■ **Task set**
1) In the passage on the December 23 severe weather outbreak, why did the Storm Prediction Center issue a moderate risk on the morning of the outbreak?
2) Summarize the passage on the December 23 severe weather outbreak in two sentences.
3) Write the next part of the passage on the December 23 severe weather outbreak, continuing from its final sentence.

[BEGIN Text passage]

The severe weather outbreak on Wednesday, December 23 saw 348 reports of damaging winds, large hail, or tornadoes come through to the Storm Prediction Center. Of those reports, 51 of them were for tornadoes, and many of these tornado reports were for the same long-track tornadoes. The most significant tornado occurred across northern Mississippi into southern Tennessee; a preliminary EF-3 with maximum winds of 160 MPH, the tornado stayed on the ground for two and a half hours, traversing 145 continuous miles and reaching a maximum width of 0.75 miles. The tornado killed at least seven people.

Meteorologists began talking about the threat for severe weather on Wednesday as early as a week before the event, and the Storm Prediction Center officially included the area under a 15% risk for severe weather in its day four outlook on December 20:


On December 21, three days out, they included the area under a slight risk for severe weather:



On December 22, two days out, this slight risk was upgraded to an enhanced risk, a three on a scale from one to five:


At 7:00 AM CST on December 23, the day of the outbreak, the agency issued a moderate risk for severe weather due to the increasing threat for tornadoes, outlining the area under a 15% risk for significant (EF-2+) tornadoes.

[END Text passage]
[BEGIN Given material]

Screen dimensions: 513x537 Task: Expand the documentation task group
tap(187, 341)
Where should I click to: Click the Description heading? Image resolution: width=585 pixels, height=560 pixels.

[END Given material]

■ **Responses**
1) The agency issued the moderate risk at 7:00 AM CST on December 23 because the threat for tornadoes was increasing. The area was placed under a 15% risk for significant (EF-2+) tornadoes.

2) The December 23 outbreak produced 348 severe weather reports, 51 of them for tornadoes. The strongest was a preliminary EF-3 that tracked 145 miles across northern Mississippi into southern Tennessee and killed at least seven people, and the Storm Prediction Center raised its risk level for the area each day from December 20 until it issued a moderate risk on the morning of the outbreak.

3)
At 11:55 AM CST on Wednesday, December, 23, the Storm Prediction Center issued a Particularly Dangerous Situation (PDS) Tornado Watch for the Mississippi River Valley from Louisiana north through western Tennessee. A "particularly dangerous situation" is enhanced wording attached to a tornado watch when numerous violent, long-track tornadoes are possible. PDS watches are reserved for the most dangerous severe weather days, and before December 23, the last PDS Tornado Watch issued by the agency was in June 2014 in Nebraska.



The EF-3 tornado that tore through northern Mississippi and southwestern Tennessee that afternoon touched down at 2:58 PM CST, according to the latest report from the National Weather Service office in Memphis. The first tornado warning on this particular storm was issued at exactly 3:00 PM CST—two minutes after the tornado touched down according to the preliminary storm survey—and the storm was continuously warned over the initial tornado's 145-mile track, continuing on until the storm lost rotation over the Nashville metro area. This supercell was tornado-warned from 3:00 PM CST until 7:47 PM CST, providing five hours of continuous notice for people in the path of the storm's strong rotation.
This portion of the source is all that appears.